*** Dataset excerpts Section Begins ***

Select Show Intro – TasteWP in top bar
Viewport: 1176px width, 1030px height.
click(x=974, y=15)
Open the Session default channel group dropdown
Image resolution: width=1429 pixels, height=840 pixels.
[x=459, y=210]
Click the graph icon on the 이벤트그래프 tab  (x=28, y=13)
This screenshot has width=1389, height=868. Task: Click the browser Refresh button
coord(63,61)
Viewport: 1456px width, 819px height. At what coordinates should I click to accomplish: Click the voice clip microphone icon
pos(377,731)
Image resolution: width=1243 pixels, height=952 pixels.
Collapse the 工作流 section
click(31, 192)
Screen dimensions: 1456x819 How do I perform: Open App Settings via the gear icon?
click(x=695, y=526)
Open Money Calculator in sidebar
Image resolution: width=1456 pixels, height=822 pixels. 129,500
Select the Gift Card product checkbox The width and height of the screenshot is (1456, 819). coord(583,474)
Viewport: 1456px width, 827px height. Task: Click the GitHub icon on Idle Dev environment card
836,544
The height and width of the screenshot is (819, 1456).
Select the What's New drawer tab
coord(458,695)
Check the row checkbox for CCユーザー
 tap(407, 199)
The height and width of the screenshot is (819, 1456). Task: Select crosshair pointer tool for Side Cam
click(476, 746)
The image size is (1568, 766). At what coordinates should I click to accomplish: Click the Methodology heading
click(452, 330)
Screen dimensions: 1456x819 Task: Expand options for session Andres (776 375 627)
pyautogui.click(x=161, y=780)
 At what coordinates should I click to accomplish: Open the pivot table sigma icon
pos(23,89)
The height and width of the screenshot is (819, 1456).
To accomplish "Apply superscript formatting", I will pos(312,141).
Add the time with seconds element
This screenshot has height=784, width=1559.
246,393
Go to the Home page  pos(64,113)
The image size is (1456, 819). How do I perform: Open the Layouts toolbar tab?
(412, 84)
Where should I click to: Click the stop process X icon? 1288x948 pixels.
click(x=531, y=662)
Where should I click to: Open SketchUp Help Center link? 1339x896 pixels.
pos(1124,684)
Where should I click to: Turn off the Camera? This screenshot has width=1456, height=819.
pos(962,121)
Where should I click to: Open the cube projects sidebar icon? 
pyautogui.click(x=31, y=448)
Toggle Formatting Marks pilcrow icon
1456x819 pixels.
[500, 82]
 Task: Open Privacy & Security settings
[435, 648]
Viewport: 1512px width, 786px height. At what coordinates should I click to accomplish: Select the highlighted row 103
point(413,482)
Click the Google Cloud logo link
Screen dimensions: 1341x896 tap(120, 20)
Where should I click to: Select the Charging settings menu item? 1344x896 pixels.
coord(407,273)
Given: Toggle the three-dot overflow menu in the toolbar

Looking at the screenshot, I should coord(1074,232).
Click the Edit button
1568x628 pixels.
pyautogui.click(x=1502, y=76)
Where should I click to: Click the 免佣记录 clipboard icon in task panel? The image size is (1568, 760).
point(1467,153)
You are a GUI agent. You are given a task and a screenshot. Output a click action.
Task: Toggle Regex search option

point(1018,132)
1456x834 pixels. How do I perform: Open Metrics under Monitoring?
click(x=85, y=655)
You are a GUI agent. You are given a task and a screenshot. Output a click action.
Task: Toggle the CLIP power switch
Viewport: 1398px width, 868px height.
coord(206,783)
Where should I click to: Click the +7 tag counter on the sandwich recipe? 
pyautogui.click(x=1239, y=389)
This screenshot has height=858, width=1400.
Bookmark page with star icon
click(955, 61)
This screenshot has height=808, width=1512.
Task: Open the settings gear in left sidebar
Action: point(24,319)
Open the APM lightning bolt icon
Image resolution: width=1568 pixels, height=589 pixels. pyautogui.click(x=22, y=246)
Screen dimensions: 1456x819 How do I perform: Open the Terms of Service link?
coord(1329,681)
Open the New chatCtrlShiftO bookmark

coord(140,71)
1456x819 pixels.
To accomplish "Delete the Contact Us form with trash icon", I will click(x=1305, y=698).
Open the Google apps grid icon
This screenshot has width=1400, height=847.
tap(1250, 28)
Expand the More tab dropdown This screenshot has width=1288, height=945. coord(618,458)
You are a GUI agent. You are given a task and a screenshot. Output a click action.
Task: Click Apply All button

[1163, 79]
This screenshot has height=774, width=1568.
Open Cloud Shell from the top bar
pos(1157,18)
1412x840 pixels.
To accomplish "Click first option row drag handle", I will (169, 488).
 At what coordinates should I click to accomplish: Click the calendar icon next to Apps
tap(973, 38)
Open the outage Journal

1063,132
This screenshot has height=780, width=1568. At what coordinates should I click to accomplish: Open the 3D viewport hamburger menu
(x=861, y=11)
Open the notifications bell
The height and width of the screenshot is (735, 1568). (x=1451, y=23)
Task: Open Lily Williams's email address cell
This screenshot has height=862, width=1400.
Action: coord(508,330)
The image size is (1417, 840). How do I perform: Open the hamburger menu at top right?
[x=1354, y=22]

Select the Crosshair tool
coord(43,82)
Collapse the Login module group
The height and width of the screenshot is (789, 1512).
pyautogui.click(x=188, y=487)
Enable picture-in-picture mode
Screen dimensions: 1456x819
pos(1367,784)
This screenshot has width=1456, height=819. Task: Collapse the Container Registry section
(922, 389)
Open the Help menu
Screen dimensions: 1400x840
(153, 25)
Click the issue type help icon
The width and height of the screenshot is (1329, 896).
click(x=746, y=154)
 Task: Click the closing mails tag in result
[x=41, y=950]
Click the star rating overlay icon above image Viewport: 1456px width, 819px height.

*** Dataset excerpts Section Ends ***

◆ Problem to work on
Show each line of the records above containing "group".

◆ Your solution
Open the Session default channel group dropdown
Collapse the Login module group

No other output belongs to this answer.